Mentre non c’erano dubbi che l’attacco fosse avvenuto, e che alcuni vicini avessero ignorato le grida di aiuto, la rappresentazione di 38 testimoni come pienamente consapevoli e non reattivi era errata. L’articolo esagerava grossolanamente il numero di testimoni e ciò che avevano percepito. Nessuno ha visto l’attacco nella sua interezza. Solo pochi avevano intravisto parti di esso, o riconosciuto le grida di aiuto. Molti pensavano di aver sentito litigare amanti o ubriachi. Ci sono stati due attacchi, non tre. E dopo, due persone hanno chiamato la polizia. Una donna di 70 anni si avventurò fuori e cullò la vittima morente tra le sue braccia fino al loro arrivo. La signora Genovese morì durante il tragitto verso l’ospedale.
Ma il resoconto di 38 testimoni che ignoravano spietatamente un attacco omicida fu ampiamente diffuso e prese vita propria, scioccando la coscienza nazionale e dando inizio a una valanga di studi accademici, indagini, film, libri, persino una produzione teatrale e un musical. La ricerca dell’anima è andata avanti per decenni, molto tempo dopo che gli errori originali sono stati sfatati, evolvendo in più parabole che fatti, ma continuando a rafforzare le immagini degli americani urbani come troppo insensibili o timorosi per chiedere aiuto, anche con una vita in gioco.
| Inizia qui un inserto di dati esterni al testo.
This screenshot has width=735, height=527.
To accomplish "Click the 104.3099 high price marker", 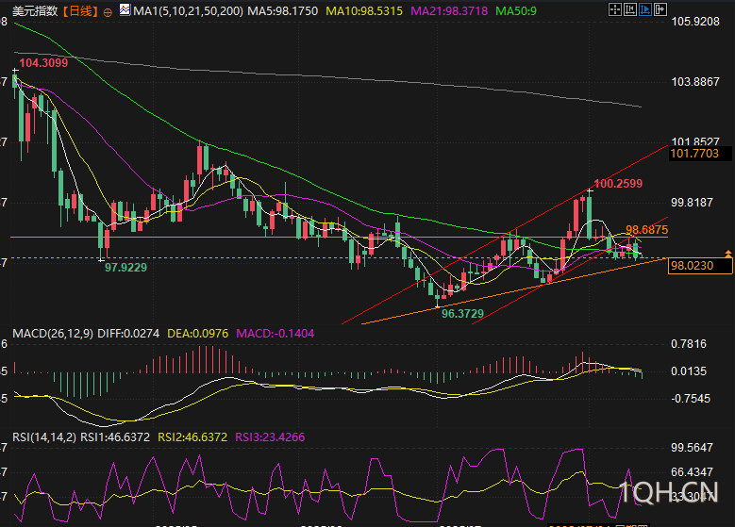I will pos(43,63).
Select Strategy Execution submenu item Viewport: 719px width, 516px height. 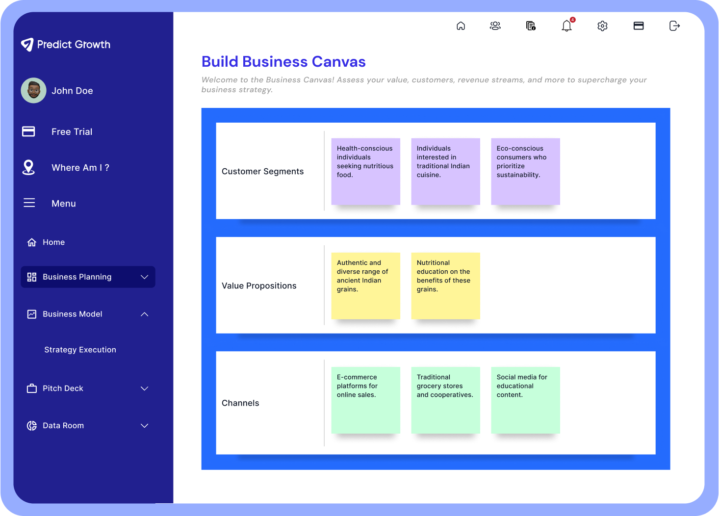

Psicologi e criminologi hanno chiamato la riluttanza dei testimoni a farsi coinvolgere “effetto spettatore”, o la “sindrome di Kitty Genovese”. Gli studi hanno individuato una “diffusione della responsabilità”, trovando che le persone in una folla erano meno propense a farsi avanti e aiutare una vittima. Alcune comunità organizzarono pattuglie di vigilanza di quartiere. A New York, una chiamata d’emergenza alla polizia è stata semplificata più tardi nel 1964 – dal digitare “O” per operatore o un distretto o una sede di distretto, ad un numero centrale della polizia. Il sistema unificato 911 non fu istituito fino al 1968.
Il signor Moseley sembrava un improbabile serial killer. Parlando piano, intelligente, senza precedenti penali, aveva 29 anni, era sposato e padre di due figli, possedeva la sua casa a South Ozone Park, nel Queens, e gestiva macchine aziendali a Mount Vernon, N.Y. Più tardi, nelle confessioni e nelle testimonianze, disse di aver guidato fino a tarda notte in cerca di vittime, e di aver ucciso tre donne, violentato otto e commesso 30 o 40 furti con scasso.
Aveva girato per più di un’ora il 13 marzo 1964, quando, intorno alle 3:15 del mattino, incontrò Catherine Genovese, conosciuta come la “ragazza del cuore”, incontrò Catherine Genovese, conosciuta come Kitty, la manager di un bar a Hollis, Queens, mentre tornava a casa dopo il lavoro. La seguì fino al parcheggio della stazione ferroviaria di Long Island Rail Road a Kew Gardens, vicino ad un edificio finto-Tudor su Austin Street, dove lei condivideva un appartamento con un’altra donna.
La seguì a piedi mentre si dirigeva verso il suo edificio, dirigendosi verso l’ingresso residenziale sul retro. Lei lo ha visto arrivare e, spaventata, è scappata. Lui l’ha inseguita, l’ha raggiunta fuori da una libreria al buio e, secondo il suo stesso racconto, l’ha pugnalata due volte alla schiena con un coltello da caccia.